Uncertain Answers — Proton-Pump Inhibition in the ICU
Samuel M. Brown
N Engl J Med Published June 14, 2024
DOI: 10.1056/NEJMe2405782
A critical care clinician’s job includes administering timely and tailored antibiotics, expediting appropriate surgery, supporting a patient’s beleaguered body and mind until they are ready to recover, and preventing complications in this vulnerable state. This is surprisingly strenuous work, even if it is often, appropriately, protocolized. The aphorism “an ounce of prevention is worth a pound of cure” persists because it feels true. So, when trial data suggest that an ounce of prevention may actually kill you, it cuts hard against the grain — which brings us to the question of gastric acid suppression among patients undergoing mechanical ventilation in the intensive care unit (ICU).
Previous randomized trials of proton-pump inhibitors involving critically ill patients and meta-analyses of these trials have been unable to support confident conclusions regarding an effect of such treatment on mortality. Meanwhile, observational data have suggested the possible association between proton-pump inhibitors and an increased risk of pneumonia and Clostridioides difficile infection. The results of two previous trials, SUP-ICU1 and the cluster-randomized PEPTIC2 (which compared proton-pump inhibitors with placebo and H2-receptor blockade, respectively), suggested that the effects on mortality may differ according to patients’ disease severity — and that the drugs were potentially less safe in more severely ill patients. These observations have continued to vex the critical care community regarding the safety of proton-pump inhibitors in the ICU.

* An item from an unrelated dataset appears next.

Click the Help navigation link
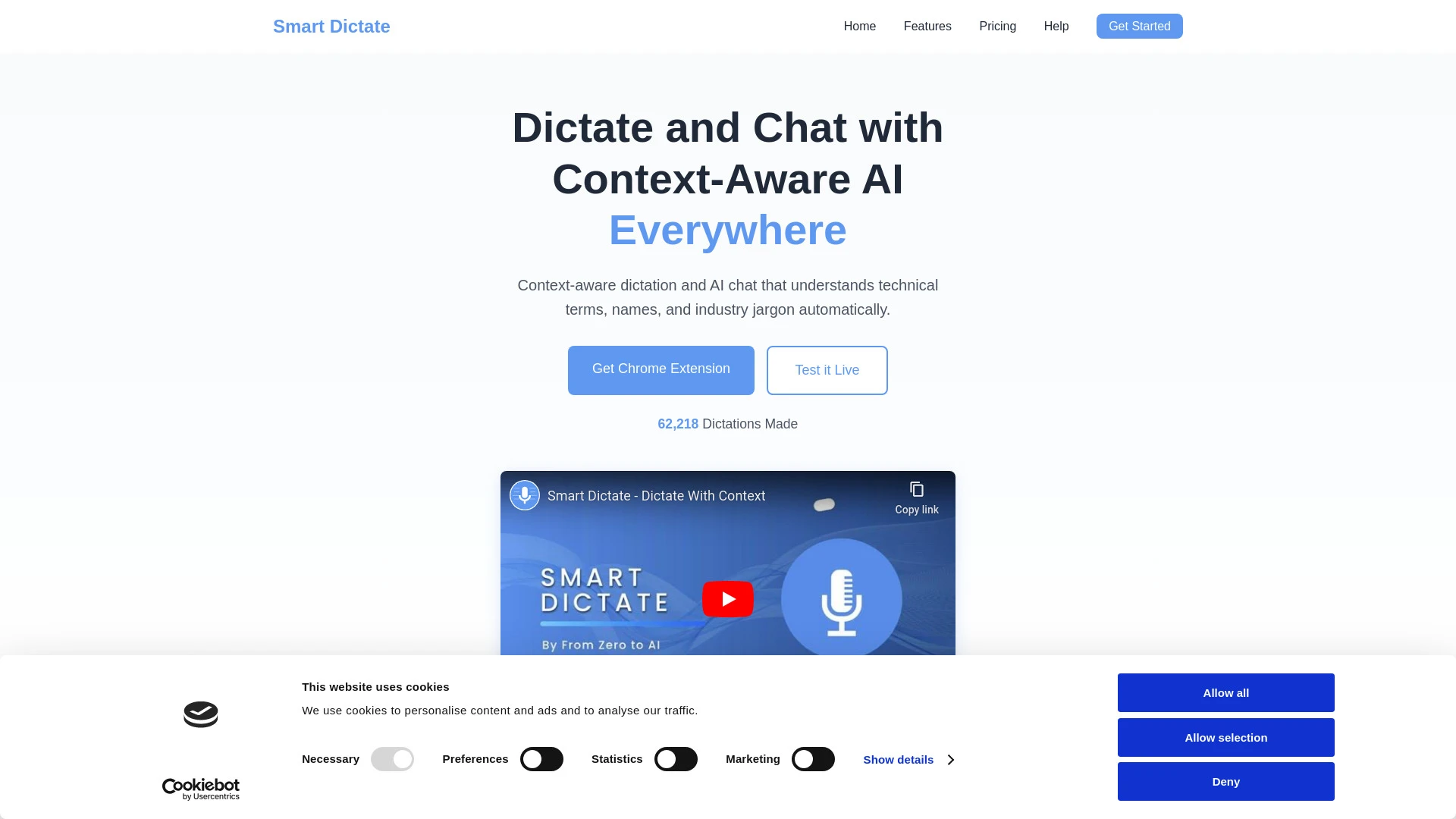The width and height of the screenshot is (1456, 819). (x=1056, y=26)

Cook and colleagues3 now report in the Journal the results of the large Reevaluating the Inhibition of Stress Erosions (REVISE) trial of the proton-pump inhibitor pantoprazole to prevent gastrointestinal bleeding among patients undergoing invasive mechanical ventilation. In their evaluation of 4821 patients, the investigators found a small but clear reduction in the risk of clinically important gastrointestinal bleeding at 90 days (the primary efficacy end point) with pantoprazole as compared with placebo. In addition, the findings regarding death at 90 days (the primary safety end point) and the secondary end points of ventilator-associated pneumonia and C. difficile infection were similar in the two groups. Although firm conclusions cannot yet be drawn, the baseline severity of illness did not appear to be associated with a difference in either bleeding or mortality. The REVISE trial was well designed and executed, with generalizable eligibility criteria and excellent experimental separation.
An overlapping group of investigators simultaneously report the results of a rigorous meta-analysis4 that functionally combines data from the REVISE trial with the previous findings of the SUP-ICU trial (in which approximately three quarters of the patients would have met the REVISE criteria). These data confirmed the beneficial effect of pantoprazole on gastrointestinal bleeding, did not support an association with pneumonia or C. difficileinfection, and confirmed the existence of treatment-effect heterogeneity on mortality.5However, the results suggested decreased mortality among less severely ill patients and confidence intervals that included unity for higher mortality among more severely ill patients.
Meta-analyses of low-quality underlying trials are often a feckless exercise in structured nihilism. But large, high-quality trials can be meaningfully summarized through meta-analysis. When such trials are of similar quality and design, meta-analyses can often bear greater inferential weight than the individual trials. In the case of mortality, this meta-analysis meaningfully combines the findings of the SUP-ICU and REVISE trials.
The modest contributions that proton-pump inhibitors may make to reducing mortality are dwarfed by the much more potent causal factors — the critical illness process, previous health status, and decisions to limit treatment — that are at play among patients undergoing mechanical ventilation. The proposed constituent safety events (pneumonia and C. difficileinfection) that may contribute to mortality were rare and did not differ significantly between groups in either the REVISE trial or the meta-analysis. These findings are typical of safety signals, which are difficult to detect in even high-quality trials, given the low event rates and substantial causal noise. However, the lack of a substantial signal is reassuring that the hypothesized mortality difference in more severely ill patients is a chance finding.
So, what do we know from these collective data? Proton-pump inhibitors slightly but significantly decrease the risk of important gastrointestinal bleeding and have a decent chance of slightly decreasing mortality in less severely ill patients during mechanical ventilation. Moreover, we can be certain that proton-pump inhibitors do not decrease — and may slightly increase — mortality in severely ill patients. Given the challenges that are inherent in trials involving severely ill patients in whom no meaningful mortality benefit is likely, this is all we will know for the foreseeable future.
Personally, with no partisan fervor or false certainty, I plan to prescribe prophylactic proton-pump inhibitors to patients during mechanical ventilation if they have an APACHE II score of less than 25 (or a reasonable equivalent, since the prognostic scores that were used in the REVISE and SUP-ICU trials are no longer well calibrated). For sicker patients, I would probably reserve the use of proton-pump inhibitors for those who are being treated with antiplatelet agents, especially in the presence of therapeutic anticoagulants.